Ever since I got here, I’ve been amazed at the architecture and general grandeur of the buildings. In the U.S., historical buildings are a novelty; here, most city buildings have been around much longer than I have.
The weekend before this past one, I took two day trips with the International Society here to places with lots of history.
I spent Saturday in Oxford, home of the famed university. Although I had heard about its beauty and prestige, I didn’t realize exactly how much history occurred here. For example, the building below? Lewis Carroll studied and taught here — telling the real-life Alice his stories of Wonderland in the adjacent garden — and the dining hall was replicated for the “Harry Potter” movie series.
Our tour guide was awesome. She showed us where Diagon Alley and infirmary scenes from “Harry Potter” were filmed. We saw the window of Bill Clinton’s former room, where he lived as a Rhodes Scholar. We saw the lamp post featured in the “Chronicles of Narnia” book series and an engraved Mr. Tumnus in the doorway of the former home of C.S. Lewis.
She even directed us to The Eagle and Child, a pub where J.R.R. Tolkien and C.S. Lewis would meet weekly over drinks to discuss their latest work. The inside is filled with literary references, and I was, unsurprisingly, all about it.
The Eagle and Child pub, Oxford
To end the day, my friend Abby and I climbed to the top of the university church, where we got a beautiful panoramic view of the city.
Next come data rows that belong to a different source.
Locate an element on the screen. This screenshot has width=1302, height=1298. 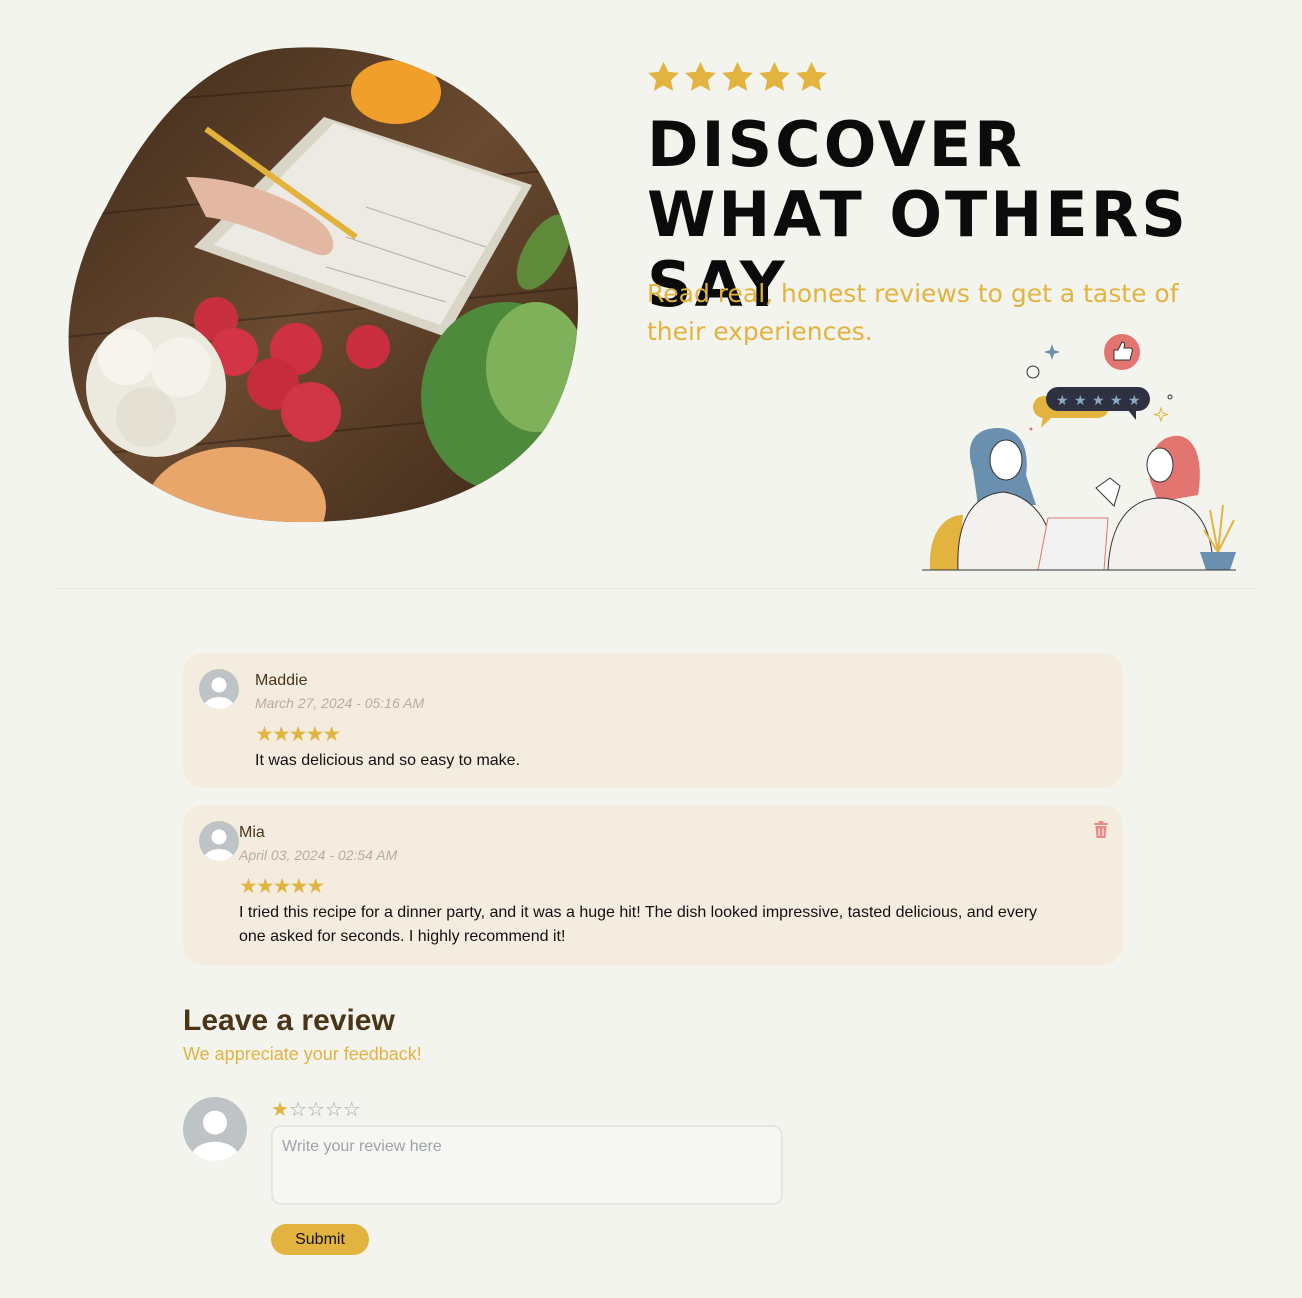
leave-review-heading: Leave a review is located at coordinates (289, 1020). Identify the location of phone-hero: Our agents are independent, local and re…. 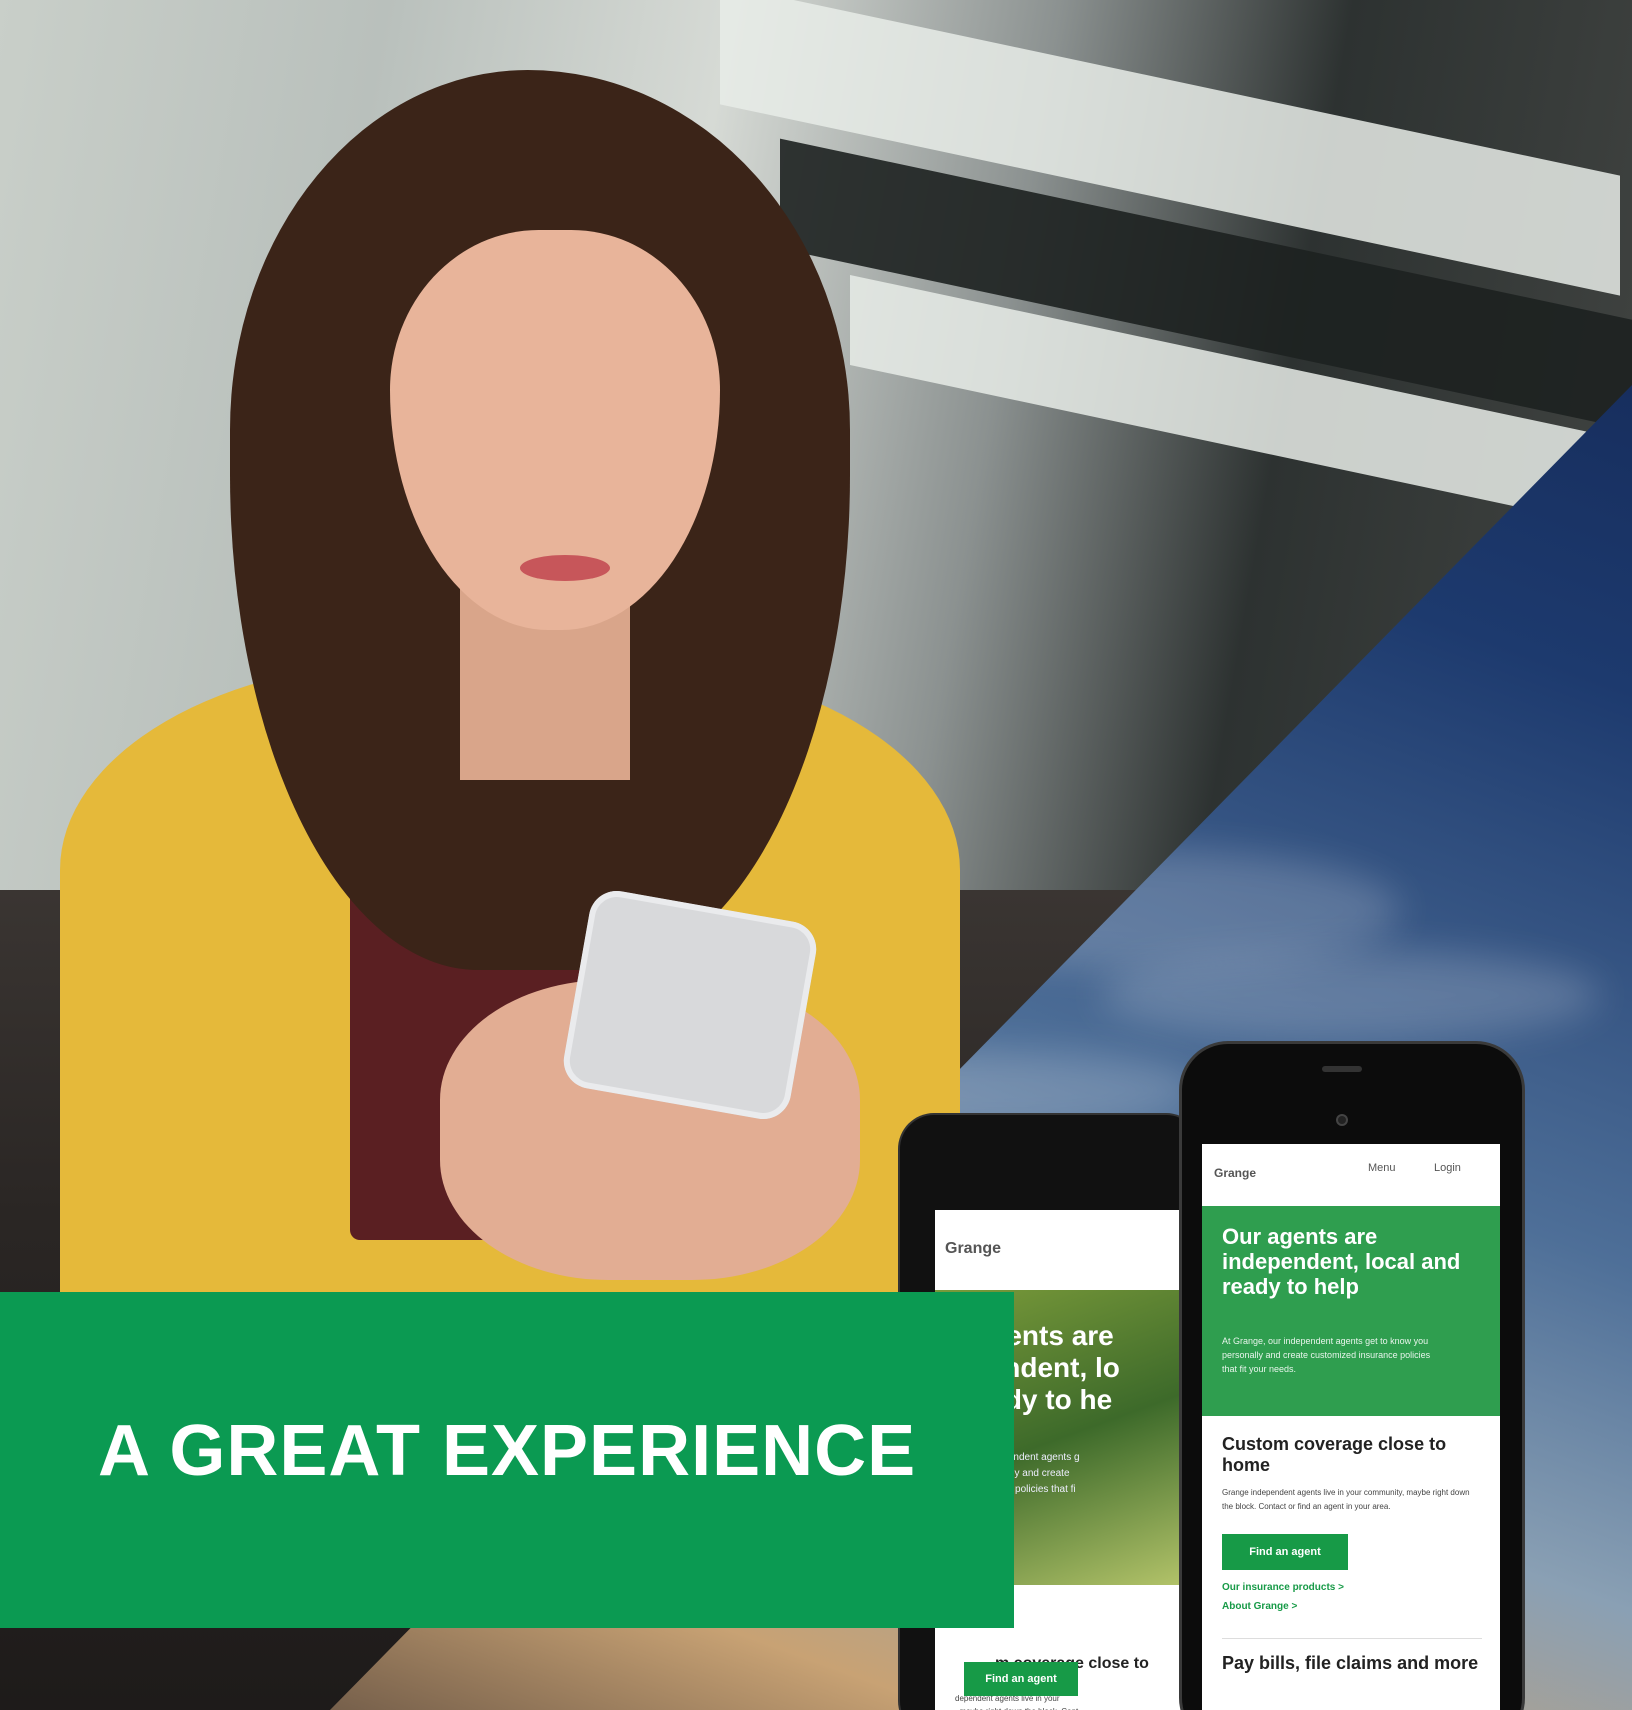
(1351, 1311).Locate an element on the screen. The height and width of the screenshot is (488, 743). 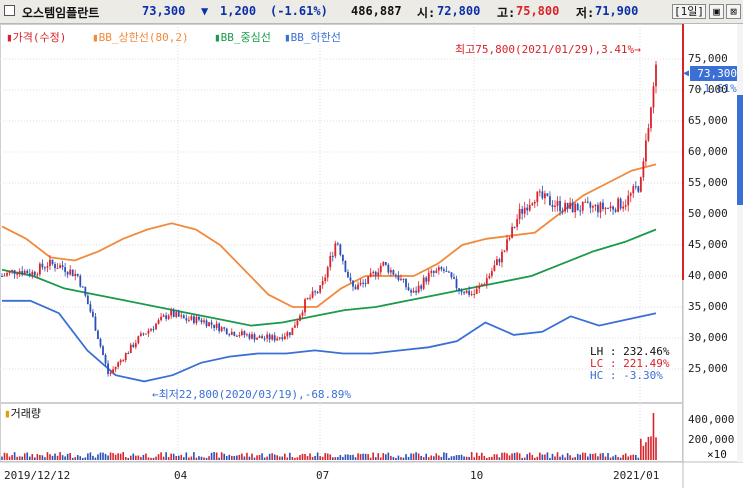
ytick-label: 55,000 is located at coordinates (708, 182).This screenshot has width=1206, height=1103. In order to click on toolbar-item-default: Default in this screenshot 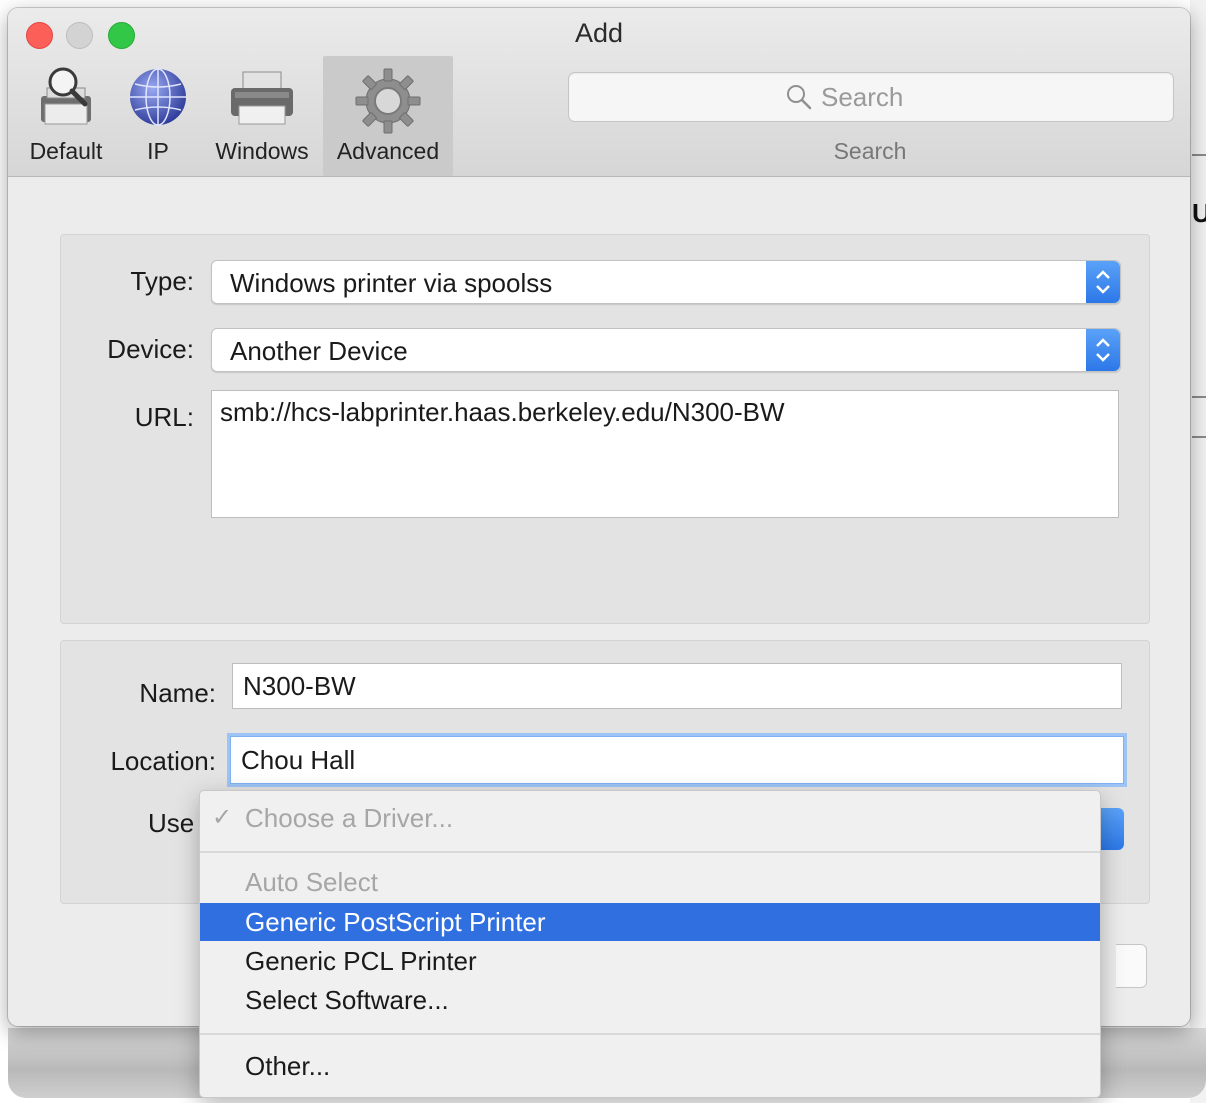, I will do `click(66, 116)`.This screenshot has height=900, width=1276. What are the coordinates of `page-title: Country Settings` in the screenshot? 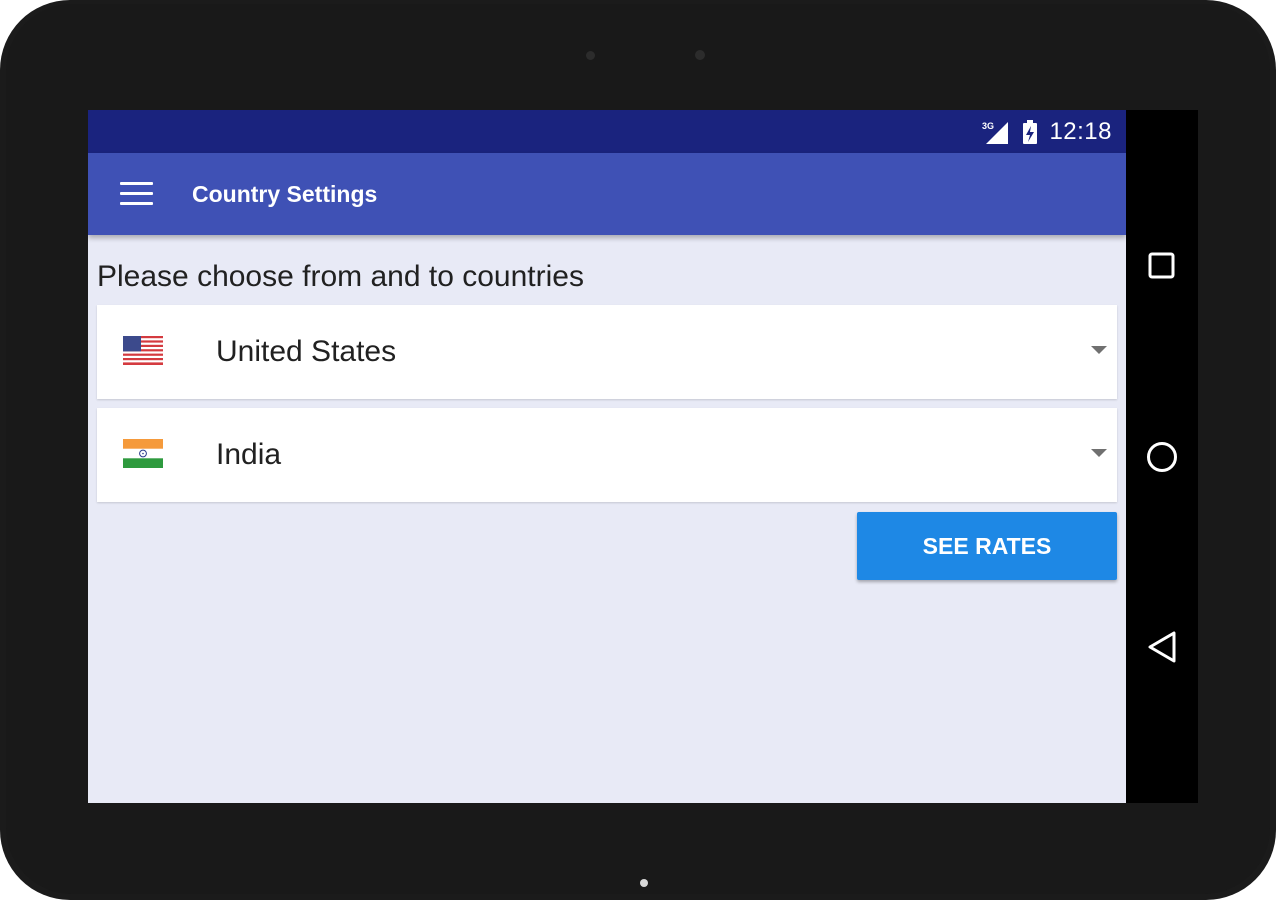 It's located at (285, 194).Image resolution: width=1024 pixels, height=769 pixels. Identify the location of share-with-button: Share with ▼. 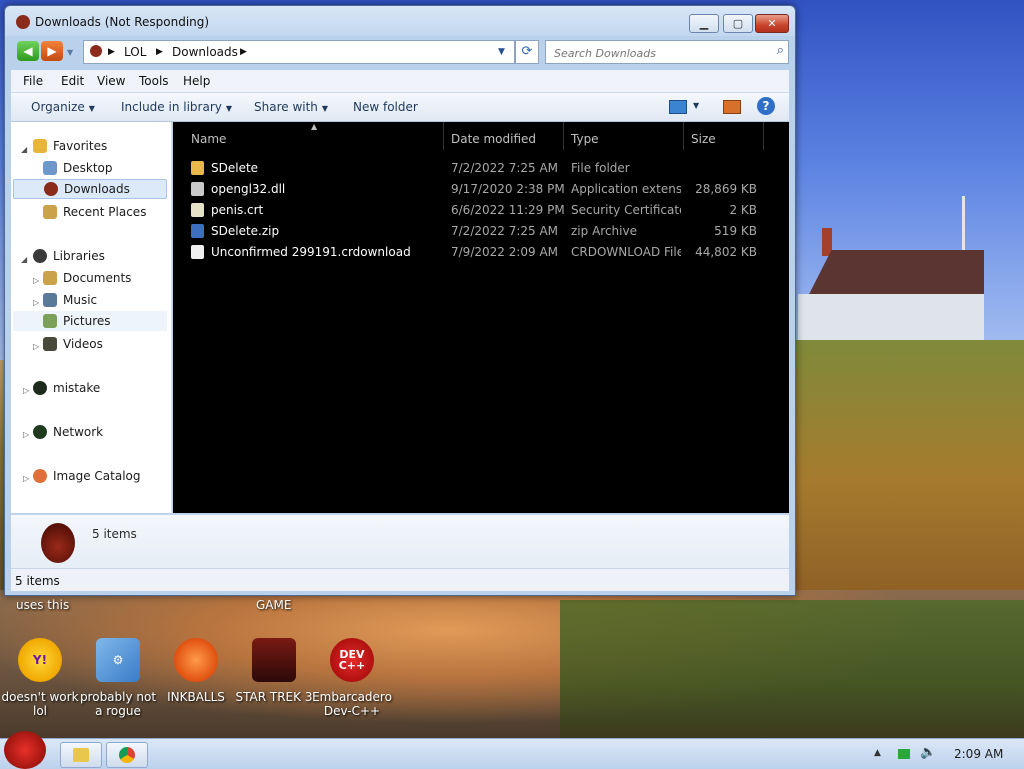
(291, 107).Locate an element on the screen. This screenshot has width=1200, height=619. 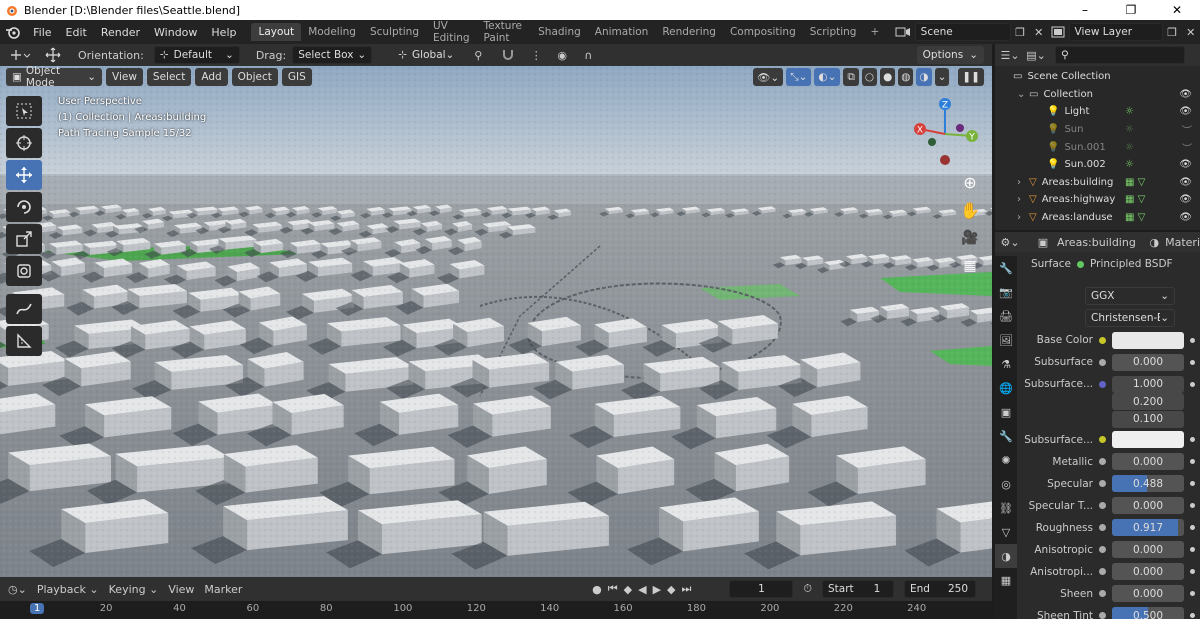
display-mode-icon: ▤⌄ is located at coordinates (1036, 56).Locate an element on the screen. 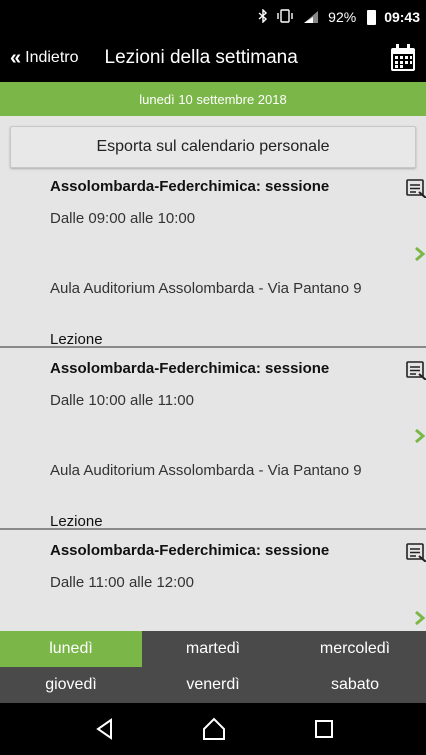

View of Oxford University buildings
On Sunday, we went to Warwick Castle, which is perhaps most known today for being a “Merlin” filming location. Lots of royalty — actual royalty, such as Marie Antoinette, and pop royalty, such as Mick Jagger — have spent time there, as it has exchanged hands several times throughout the past 1,100 years. The company that owns Madame Toussard’s bought the castle several years ago and has turned it into a family-friendly tourist destination.
View of Warwick Castle from the side
My favorite parts? Seeing peacocks in the garden and climbing up (literally) hundreds of stairs to walk around the top of the castle.
I’m glad I got to see so much history that weekend in places I might not ordinarily think to go.